## What to work on
For this exercise, print all of the data exactly as given.

[Saved entries]
______________________________
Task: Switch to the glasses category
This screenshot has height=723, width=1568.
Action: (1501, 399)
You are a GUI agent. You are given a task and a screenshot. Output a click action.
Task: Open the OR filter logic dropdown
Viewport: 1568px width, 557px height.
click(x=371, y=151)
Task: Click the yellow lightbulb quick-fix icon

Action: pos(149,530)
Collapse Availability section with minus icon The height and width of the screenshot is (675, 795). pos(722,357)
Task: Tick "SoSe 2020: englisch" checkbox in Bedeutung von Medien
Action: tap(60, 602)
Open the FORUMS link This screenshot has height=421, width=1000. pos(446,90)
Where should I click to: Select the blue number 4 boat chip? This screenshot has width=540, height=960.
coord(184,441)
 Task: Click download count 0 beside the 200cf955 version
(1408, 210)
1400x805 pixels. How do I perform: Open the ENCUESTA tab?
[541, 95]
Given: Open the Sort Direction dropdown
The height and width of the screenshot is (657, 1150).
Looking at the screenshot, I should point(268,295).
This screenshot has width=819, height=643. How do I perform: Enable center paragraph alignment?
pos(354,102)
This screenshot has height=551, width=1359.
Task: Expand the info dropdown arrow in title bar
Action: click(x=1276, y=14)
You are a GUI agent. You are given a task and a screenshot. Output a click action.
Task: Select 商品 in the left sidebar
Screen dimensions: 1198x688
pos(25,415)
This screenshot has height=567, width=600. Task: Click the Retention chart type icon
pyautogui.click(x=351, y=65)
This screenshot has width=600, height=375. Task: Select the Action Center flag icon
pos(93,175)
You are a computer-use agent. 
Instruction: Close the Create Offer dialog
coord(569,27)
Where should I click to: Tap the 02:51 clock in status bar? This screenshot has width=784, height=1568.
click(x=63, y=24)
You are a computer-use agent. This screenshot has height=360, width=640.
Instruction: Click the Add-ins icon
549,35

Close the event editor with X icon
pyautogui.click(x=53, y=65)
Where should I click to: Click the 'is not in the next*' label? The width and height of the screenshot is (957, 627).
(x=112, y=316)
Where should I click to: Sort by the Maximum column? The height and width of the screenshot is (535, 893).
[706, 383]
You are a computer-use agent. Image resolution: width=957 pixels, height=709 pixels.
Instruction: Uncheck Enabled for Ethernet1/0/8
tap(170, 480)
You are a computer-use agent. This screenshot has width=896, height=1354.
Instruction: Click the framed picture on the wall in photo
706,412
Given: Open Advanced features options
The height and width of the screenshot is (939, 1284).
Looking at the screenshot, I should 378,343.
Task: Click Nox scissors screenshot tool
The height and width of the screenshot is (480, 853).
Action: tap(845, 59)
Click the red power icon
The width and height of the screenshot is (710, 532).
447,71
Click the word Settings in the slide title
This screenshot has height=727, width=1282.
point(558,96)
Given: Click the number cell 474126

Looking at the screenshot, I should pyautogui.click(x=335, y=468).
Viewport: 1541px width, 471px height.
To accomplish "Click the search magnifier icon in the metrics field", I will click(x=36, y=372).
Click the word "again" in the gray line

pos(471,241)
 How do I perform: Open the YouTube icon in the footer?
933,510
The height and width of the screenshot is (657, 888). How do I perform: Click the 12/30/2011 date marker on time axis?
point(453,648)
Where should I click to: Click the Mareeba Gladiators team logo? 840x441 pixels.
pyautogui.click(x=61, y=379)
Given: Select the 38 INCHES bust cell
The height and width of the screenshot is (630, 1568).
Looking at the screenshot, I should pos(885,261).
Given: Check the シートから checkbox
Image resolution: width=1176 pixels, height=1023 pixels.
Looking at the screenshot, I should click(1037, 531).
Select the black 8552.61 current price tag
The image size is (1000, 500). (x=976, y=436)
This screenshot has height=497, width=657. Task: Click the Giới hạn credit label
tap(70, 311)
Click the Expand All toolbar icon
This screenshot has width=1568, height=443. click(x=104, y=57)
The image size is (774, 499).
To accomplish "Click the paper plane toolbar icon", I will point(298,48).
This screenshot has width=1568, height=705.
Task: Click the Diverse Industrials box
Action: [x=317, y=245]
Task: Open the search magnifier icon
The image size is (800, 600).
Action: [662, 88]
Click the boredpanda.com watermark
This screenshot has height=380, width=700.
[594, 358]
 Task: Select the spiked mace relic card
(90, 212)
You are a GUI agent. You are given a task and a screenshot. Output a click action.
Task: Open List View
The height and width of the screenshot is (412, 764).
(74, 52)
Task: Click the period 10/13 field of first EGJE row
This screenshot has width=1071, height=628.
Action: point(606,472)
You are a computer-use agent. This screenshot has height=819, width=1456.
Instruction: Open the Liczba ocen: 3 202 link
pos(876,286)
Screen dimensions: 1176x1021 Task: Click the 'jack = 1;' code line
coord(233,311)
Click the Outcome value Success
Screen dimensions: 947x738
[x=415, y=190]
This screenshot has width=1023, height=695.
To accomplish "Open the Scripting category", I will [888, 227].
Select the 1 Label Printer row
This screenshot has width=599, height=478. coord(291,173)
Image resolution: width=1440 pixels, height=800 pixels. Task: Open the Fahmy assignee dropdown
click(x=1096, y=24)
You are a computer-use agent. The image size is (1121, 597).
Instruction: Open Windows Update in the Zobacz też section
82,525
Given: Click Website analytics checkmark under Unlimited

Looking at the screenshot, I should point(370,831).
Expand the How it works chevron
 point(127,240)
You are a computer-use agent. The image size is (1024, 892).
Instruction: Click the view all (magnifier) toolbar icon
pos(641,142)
______________________________
## Result of the exercise
Task: Switch to the glasses category
This screenshot has height=723, width=1568.
Action: (1501, 399)
You are a GUI agent. You are given a task and a screenshot. Output a click action.
Task: Open the OR filter logic dropdown
Viewport: 1568px width, 557px height.
click(x=371, y=151)
Task: Click the yellow lightbulb quick-fix icon

Action: pos(149,530)
Collapse Availability section with minus icon The height and width of the screenshot is (675, 795). pos(722,357)
Task: Tick "SoSe 2020: englisch" checkbox in Bedeutung von Medien
Action: tap(60, 602)
Open the FORUMS link This screenshot has height=421, width=1000. pos(446,90)
Where should I click to: Select the blue number 4 boat chip? This screenshot has width=540, height=960.
coord(184,441)
 Task: Click download count 0 beside the 200cf955 version
(1408, 210)
1400x805 pixels. How do I perform: Open the ENCUESTA tab?
[541, 95]
Given: Open the Sort Direction dropdown
The height and width of the screenshot is (657, 1150).
Looking at the screenshot, I should point(268,295).
This screenshot has width=819, height=643. How do I perform: Enable center paragraph alignment?
pos(354,102)
This screenshot has height=551, width=1359.
Task: Expand the info dropdown arrow in title bar
Action: click(x=1276, y=14)
You are a GUI agent. You are given a task and a screenshot. Output a click action.
Task: Select 商品 in the left sidebar
Screen dimensions: 1198x688
pos(25,415)
This screenshot has height=567, width=600. Task: Click the Retention chart type icon
pyautogui.click(x=351, y=65)
This screenshot has width=600, height=375. Task: Select the Action Center flag icon
pos(93,175)
You are a computer-use agent. 
Instruction: Close the Create Offer dialog
coord(569,27)
Where should I click to: Tap the 02:51 clock in status bar? This screenshot has width=784, height=1568.
click(x=63, y=24)
You are a computer-use agent. This screenshot has height=360, width=640.
Instruction: Click the Add-ins icon
549,35

Close the event editor with X icon
pyautogui.click(x=53, y=65)
Where should I click to: Click the 'is not in the next*' label? The width and height of the screenshot is (957, 627).
(x=112, y=316)
Where should I click to: Sort by the Maximum column? The height and width of the screenshot is (535, 893).
[706, 383]
You are a computer-use agent. Image resolution: width=957 pixels, height=709 pixels.
Instruction: Uncheck Enabled for Ethernet1/0/8
tap(170, 480)
You are a computer-use agent. This screenshot has width=896, height=1354.
Instruction: Click the framed picture on the wall in photo
706,412
Given: Open Advanced features options
The height and width of the screenshot is (939, 1284).
Looking at the screenshot, I should 378,343.
Task: Click Nox scissors screenshot tool
The height and width of the screenshot is (480, 853).
Action: tap(845, 59)
Click the red power icon
The width and height of the screenshot is (710, 532).
447,71
Click the word Settings in the slide title
This screenshot has height=727, width=1282.
point(558,96)
Given: Click the number cell 474126

Looking at the screenshot, I should pyautogui.click(x=335, y=468).
Viewport: 1541px width, 471px height.
To accomplish "Click the search magnifier icon in the metrics field", I will click(x=36, y=372).
Click the word "again" in the gray line

pos(471,241)
 How do I perform: Open the YouTube icon in the footer?
933,510
The height and width of the screenshot is (657, 888). How do I perform: Click the 12/30/2011 date marker on time axis?
point(453,648)
Where should I click to: Click the Mareeba Gladiators team logo? 840x441 pixels.
pyautogui.click(x=61, y=379)
Given: Select the 38 INCHES bust cell
The height and width of the screenshot is (630, 1568).
Looking at the screenshot, I should pos(885,261).
Given: Check the シートから checkbox
Image resolution: width=1176 pixels, height=1023 pixels.
Looking at the screenshot, I should click(1037, 531).
Select the black 8552.61 current price tag
The image size is (1000, 500). (x=976, y=436)
This screenshot has height=497, width=657. Task: Click the Giới hạn credit label
tap(70, 311)
Click the Expand All toolbar icon
This screenshot has width=1568, height=443. click(x=104, y=57)
The image size is (774, 499).
To accomplish "Click the paper plane toolbar icon", I will point(298,48).
This screenshot has width=1568, height=705.
Task: Click the Diverse Industrials box
Action: [x=317, y=245]
Task: Open the search magnifier icon
The image size is (800, 600).
Action: [662, 88]
Click the boredpanda.com watermark
This screenshot has height=380, width=700.
[594, 358]
 Task: Select the spiked mace relic card
(90, 212)
You are a GUI agent. You are given a task and a screenshot. Output a click action.
Task: Open List View
The height and width of the screenshot is (412, 764).
(74, 52)
Task: Click the period 10/13 field of first EGJE row
This screenshot has width=1071, height=628.
Action: point(606,472)
You are a computer-use agent. This screenshot has height=819, width=1456.
Instruction: Open the Liczba ocen: 3 202 link
pos(876,286)
Screen dimensions: 1176x1021 Task: Click the 'jack = 1;' code line
coord(233,311)
Click the Outcome value Success
Screen dimensions: 947x738
[x=415, y=190]
This screenshot has width=1023, height=695.
To accomplish "Open the Scripting category", I will [888, 227].
Select the 1 Label Printer row
This screenshot has width=599, height=478. coord(291,173)
Image resolution: width=1440 pixels, height=800 pixels. Task: Open the Fahmy assignee dropdown
click(x=1096, y=24)
You are a computer-use agent. The image size is (1121, 597).
Instruction: Open Windows Update in the Zobacz też section
82,525
Given: Click Website analytics checkmark under Unlimited

Looking at the screenshot, I should point(370,831).
Expand the How it works chevron
 point(127,240)
You are a computer-use agent. The image size is (1024, 892).
Instruction: Click the view all (magnifier) toolbar icon
pos(641,142)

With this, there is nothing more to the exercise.